I've come to the conclusion that I'm probably going to use the fit guide on competitive cyclist but I keep fearing that I'm going to screw up my measurements and accidentally order the wrong size.:mad2:


----------



## PJ352 (Dec 5, 2007)

ohheyitzjon said:


> ... I've decided that I want to order my frame/groupo/wheels online but I want a "PRO" fitting. Most bike shops will only help fit you if you buy a bike from them.
> 
> I've come to the conclusion that I'm probably going to use the fit guide on competitive cyclist but *I keep fearing that I'm going to screw up my measurements and accidentally order the wrong size*.:mad2:


Your second statement re: online fit calculators is (IMO/E) a distinct possibility, but your first statement isn't true.

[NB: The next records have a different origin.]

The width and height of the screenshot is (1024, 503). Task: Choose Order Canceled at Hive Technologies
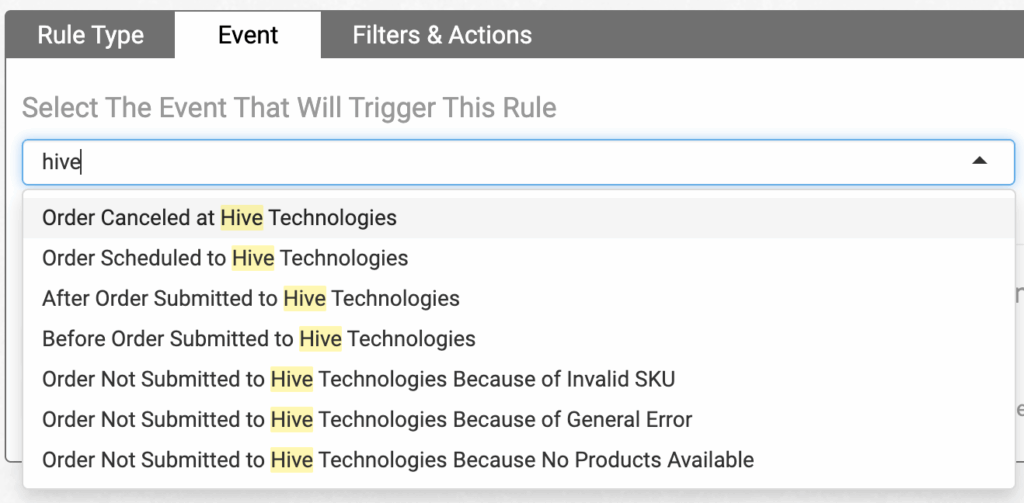(x=519, y=218)
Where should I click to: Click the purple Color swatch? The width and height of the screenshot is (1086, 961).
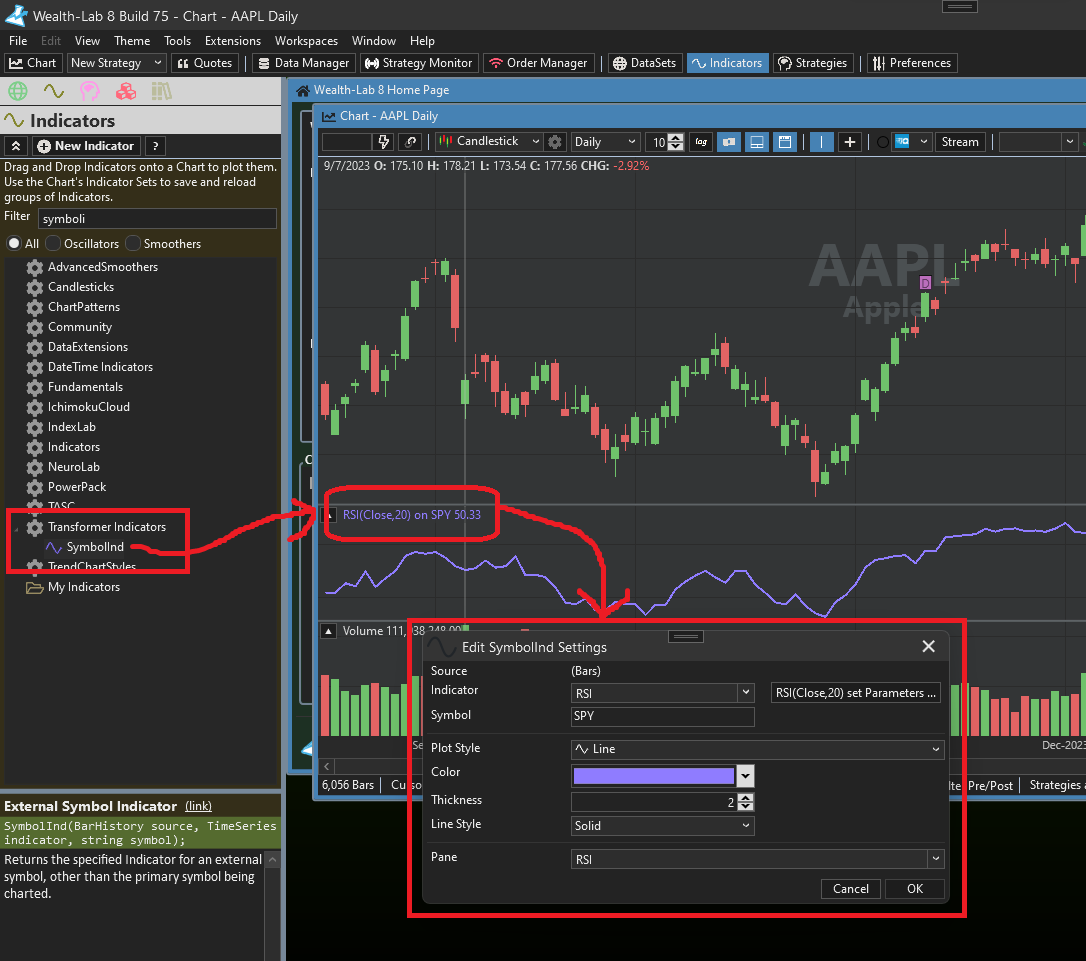pos(653,776)
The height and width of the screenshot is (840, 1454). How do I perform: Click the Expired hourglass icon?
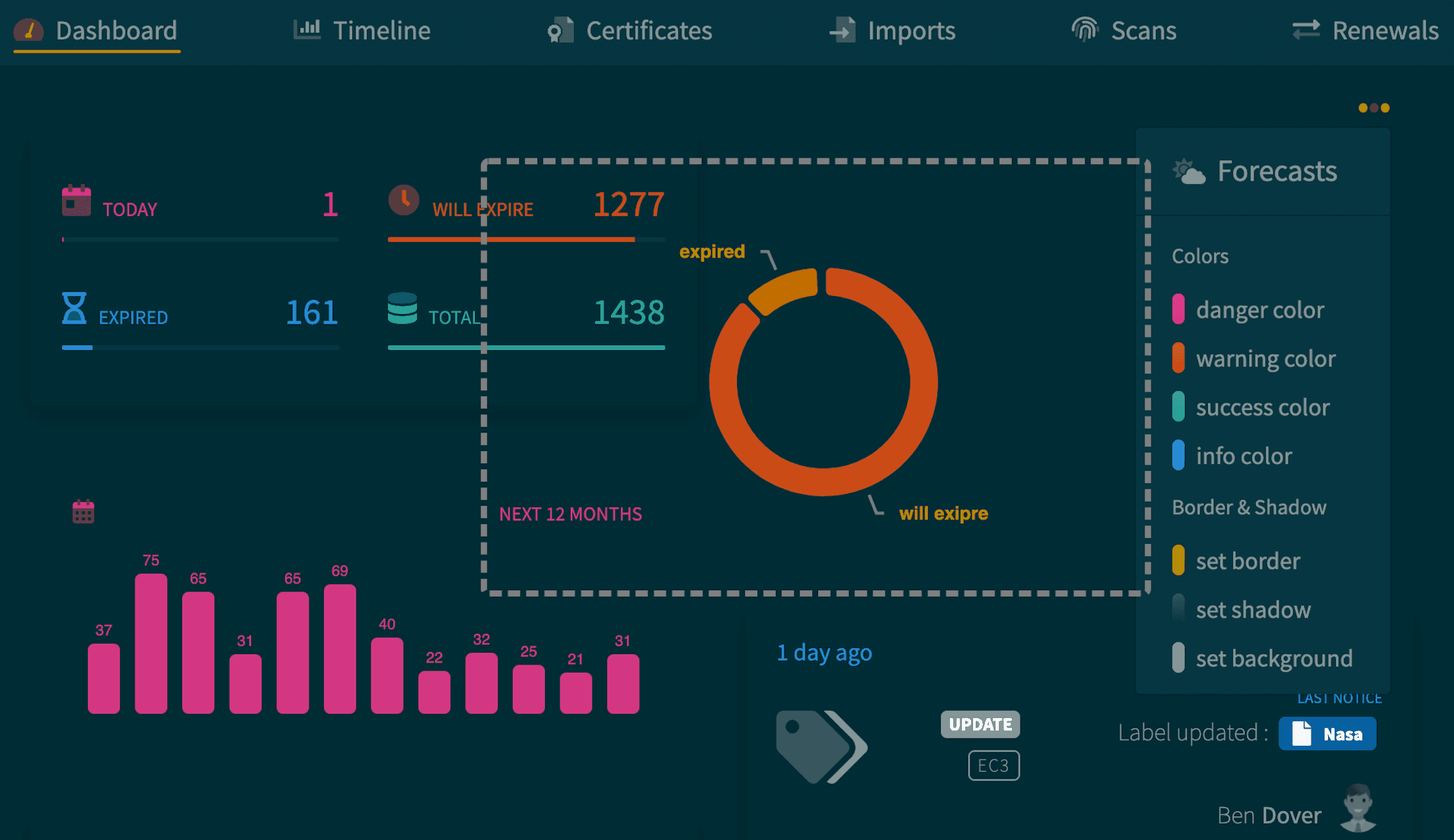pos(74,308)
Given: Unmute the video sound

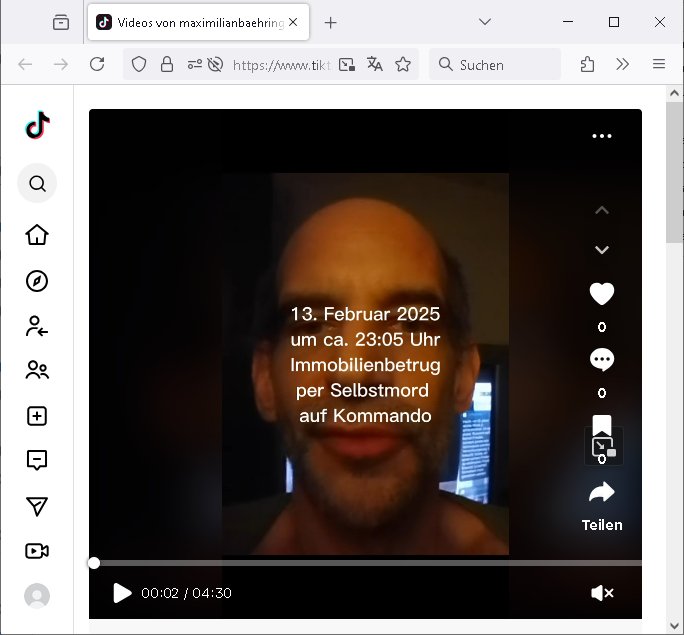Looking at the screenshot, I should click(x=601, y=593).
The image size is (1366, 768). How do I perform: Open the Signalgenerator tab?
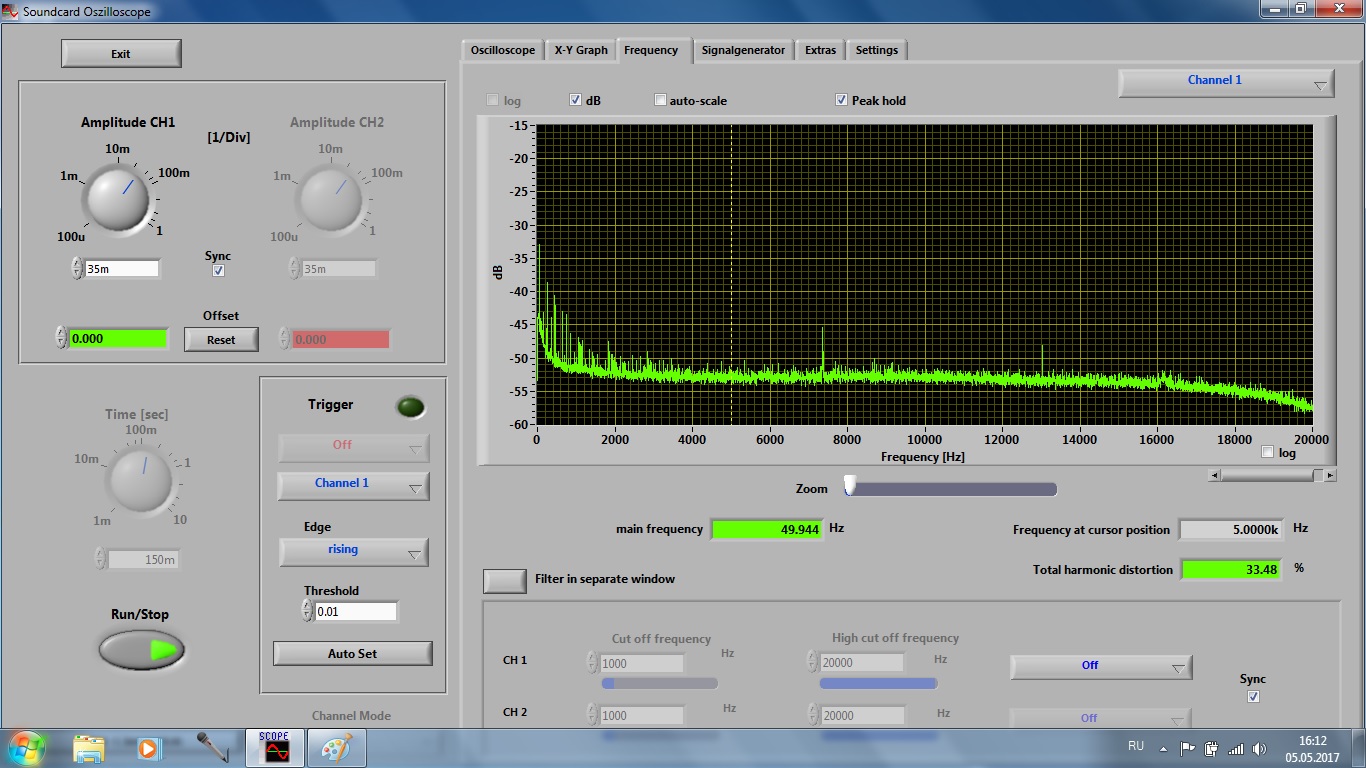click(743, 50)
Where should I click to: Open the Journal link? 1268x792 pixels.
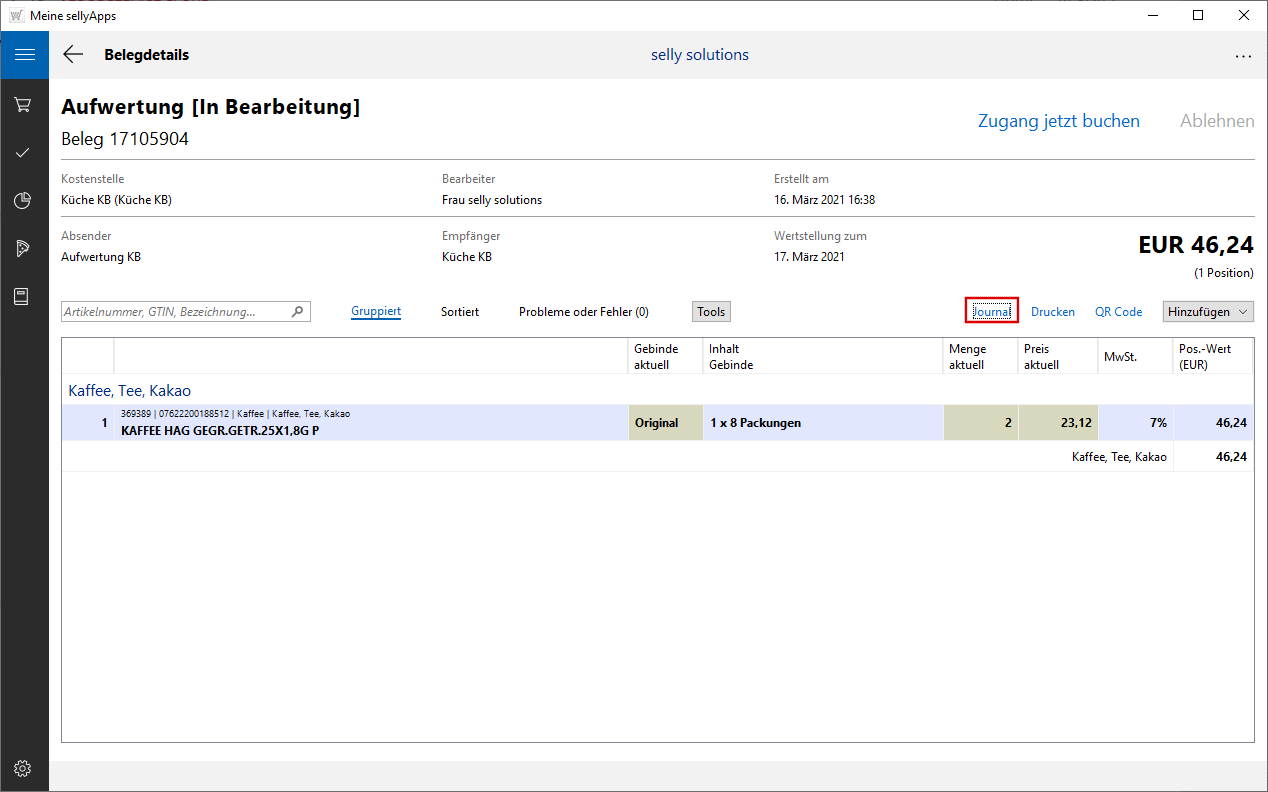[x=992, y=312]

Pro fitter oftentimes assess a riders sizing/ fit requirements before a bike is ever ordered, because many deal in custom bikes, thus having custom geometry. If you want to go this route, I suggest calling around to independent fitters or LBS's using pro fitters, discussing your plan (to ultimately buy online) and go from there.

Once the fit session is completed, the fitter will assist in selecting a bike (more specifically, geometry) that best meets your anatomy, riding style and intended uses.


----------



## ohheyitzjon (Jun 3, 2012)

PJ352 said:


> Your second statement re: online fit calculators is (IMO/E) a distinct possibility, but your first statement isn't true.
> 
> Pro fitter oftentimes assess a riders sizing/ fit requirements before a bike is ever ordered, because many deal in custom bikes, thus having custom geometry. If you want to go this route, I suggest calling around to independent fitters or LBS's using pro fitters, discussing your plan (to ultimately buy online) and go from there.
> 
> Once the fit session is completed, the fitter will assist in selecting a bike (more specifically, geometry) that best meets your anatomy, riding style and intended uses.


You're absolutely right. I should have added "most of the shops that I've visited (the ones that carry the frame I want), won't 'fit' me unless I order thru them". 

I haven't tried the route you suggested (calling other LBS's) and asking them for a third party fitting. I'll have to give this a shot.


----------



## PJ352 (Dec 5, 2007)

ohheyitzjon said:


> You're absolutely right. I should have added "most of the shops that I've visited (the ones that carry the frame I want), won't 'fit' me unless I order thru them".


Considering the alternative would be they provide a pro fitting free of charge, I think that's only fair. 



ohheyitzjon said:


> I haven't tried the route you suggested (calling other LBS's) and asking them for a third party fitting. I'll have to give this a shot.


They'll probably want some form of payment as well.


----------



## wim (Feb 28, 2005)

AythanNyah09 said:


> LBS said he was a professional certified fitter that trains other fitters.


These are just words. There is no one overarching organization which certifies bicycle fitters. Not saying it's all a bunch of hooey, but you do need to see this in perspective. Before there were fitters, people rode and raced bicycles fast and in relative comfort just as they do today. And keep in mind that "PRO" at the very basic level only means "takes money for his services."


----------



## Yamabushi (Sep 30, 2008)

wim said:


> These are just words. There is no one overarching organization which certifies bicycle fitters. Not saying it's all a bunch of hooey, but you do need to see this in perspective. Before there were fitters, people rode and raced bicycles fast and in relative comfort just as they do today. And keep in mind that "PRO" at the very basic level only means "takes money for his services."


Exactly! Not all "PRO'S" and/or fitters are created equal, that's for sure!


----------



## FindTheRiver (May 26, 2012)

PJ352 said:


> This is all 'nice to know' stuff, but IMO/E it's best for _most _noobs to stick to a standard fitting because as they build saddle time/ fitness, their fit will evolve, making another session (or at least tweaks along the way) necessary. The same would hold true if you opt for a higher priced pro fitting.


That's the truth. A "basic" fitting will get you in the ballpark, but time spent on the road will reveal what adjustments if any need to be made. Paying above and beyond what's offered for free seems like a waste for a newbie since either one is gonna need tweaking.


----------